Лучшие примеры для начала — это логика и математика.
Однако квантовая механика действительно проявляет ряд результатов, противоречащих основной логике (например, парадокс Шредингера находиться одновременно в двух состояниях). Но следует ли поэтому отказаться от некоторых законов логики или части квантовой механики (или, по крайней мере, от некоторых интерпретаций). Может ли тот, кто понимает необходимость исключения взаимно противоречивых предложений, всесторонне понять, почему это так? Нет. Их одновременное появление просто не работает: оно не дает жизнеспособных результатов. Кроме того, если бы кто-то всесторонне понимал, почему это так, альтернативные объяснения были бы априори опровергнуты.
В математике невозможно проникнуть дальше определений и аксиом, которые должны быть положены, например, в элементах Евклида. Здесь также нет всеобъемлющего понимания. Озарения не подтверждаются сравнением с реальностью, поскольку такого сравнения не существует.
Тем не менее, это только доказывает применение, а не понимание реальности: человек знает, что нужно делать, чтобы получить желаемый результат, но это все. Кроме этого, понятие факт в науке широко применяется.
В физике проблем еще больше, чем в математике и логике. Смутное понятие где отсутствует всеобъемлющее такое понятие, как «сила».
Однако отсутствие полного понимания у практиков-физиков вытекает из простого факта, что они должны прибегать к словам, которые только описывают процесс, таким как «сила», «гравитация» и «притяжение».
Решаемые проблемы указывают на всеобъемлющее понимание, тогда как они скорее должны рассматриваться как результат попытки контролировать свое окружение.
Объяснение
Если нет всеобъемлющего понимания, то научные теории ничего не объясняют всесторонне. Хотя можно сказать, что теории объясняют некоторые явления, если они успешны, что является критерием их непрерывности и развития.
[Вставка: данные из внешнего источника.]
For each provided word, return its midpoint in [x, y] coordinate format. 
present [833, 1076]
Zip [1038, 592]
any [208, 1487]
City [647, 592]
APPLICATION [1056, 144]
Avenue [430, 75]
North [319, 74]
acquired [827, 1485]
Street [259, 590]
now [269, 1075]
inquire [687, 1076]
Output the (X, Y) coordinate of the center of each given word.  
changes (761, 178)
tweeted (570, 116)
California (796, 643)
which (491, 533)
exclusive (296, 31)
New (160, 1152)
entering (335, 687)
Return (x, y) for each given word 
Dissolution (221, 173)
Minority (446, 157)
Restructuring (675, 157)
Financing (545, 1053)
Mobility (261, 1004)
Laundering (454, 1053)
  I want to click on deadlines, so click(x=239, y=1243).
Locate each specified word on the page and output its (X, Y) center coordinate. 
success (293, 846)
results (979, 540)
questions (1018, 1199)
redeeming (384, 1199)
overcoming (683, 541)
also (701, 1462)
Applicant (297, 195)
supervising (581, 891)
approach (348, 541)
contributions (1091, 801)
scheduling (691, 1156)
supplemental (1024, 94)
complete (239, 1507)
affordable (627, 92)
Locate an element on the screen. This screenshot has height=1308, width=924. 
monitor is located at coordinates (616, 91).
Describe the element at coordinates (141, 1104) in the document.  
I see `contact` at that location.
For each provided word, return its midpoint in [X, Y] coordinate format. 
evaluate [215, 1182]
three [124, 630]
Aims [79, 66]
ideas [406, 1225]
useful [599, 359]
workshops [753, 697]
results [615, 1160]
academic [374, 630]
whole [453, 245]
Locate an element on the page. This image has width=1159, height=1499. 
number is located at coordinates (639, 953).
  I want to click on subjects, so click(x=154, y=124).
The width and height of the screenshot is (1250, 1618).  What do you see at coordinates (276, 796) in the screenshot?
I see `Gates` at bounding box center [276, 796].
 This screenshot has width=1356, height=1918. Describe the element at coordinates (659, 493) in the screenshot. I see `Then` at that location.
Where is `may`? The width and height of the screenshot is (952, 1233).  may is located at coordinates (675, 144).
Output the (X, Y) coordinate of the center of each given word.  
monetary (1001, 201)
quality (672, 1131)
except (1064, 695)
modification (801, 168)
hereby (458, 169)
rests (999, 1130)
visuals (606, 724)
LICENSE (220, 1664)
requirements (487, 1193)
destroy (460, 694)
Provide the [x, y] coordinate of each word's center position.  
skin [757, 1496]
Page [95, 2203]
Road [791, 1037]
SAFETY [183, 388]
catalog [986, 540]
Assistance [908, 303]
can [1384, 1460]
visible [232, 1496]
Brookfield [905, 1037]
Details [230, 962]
Ученые не исходят из всеобъемлющего понимания, а скорее собирают данные, на основе которых строится теория, всегда в контексте соответствующих фоновых знаний. Научное объяснение, соответственно, принципиально условно, а это значит, что оно не обязательно отражает действительность. Тот факт, что человек мыслит каким-то образом, вовсе не означает, что он должен мыслить именно так.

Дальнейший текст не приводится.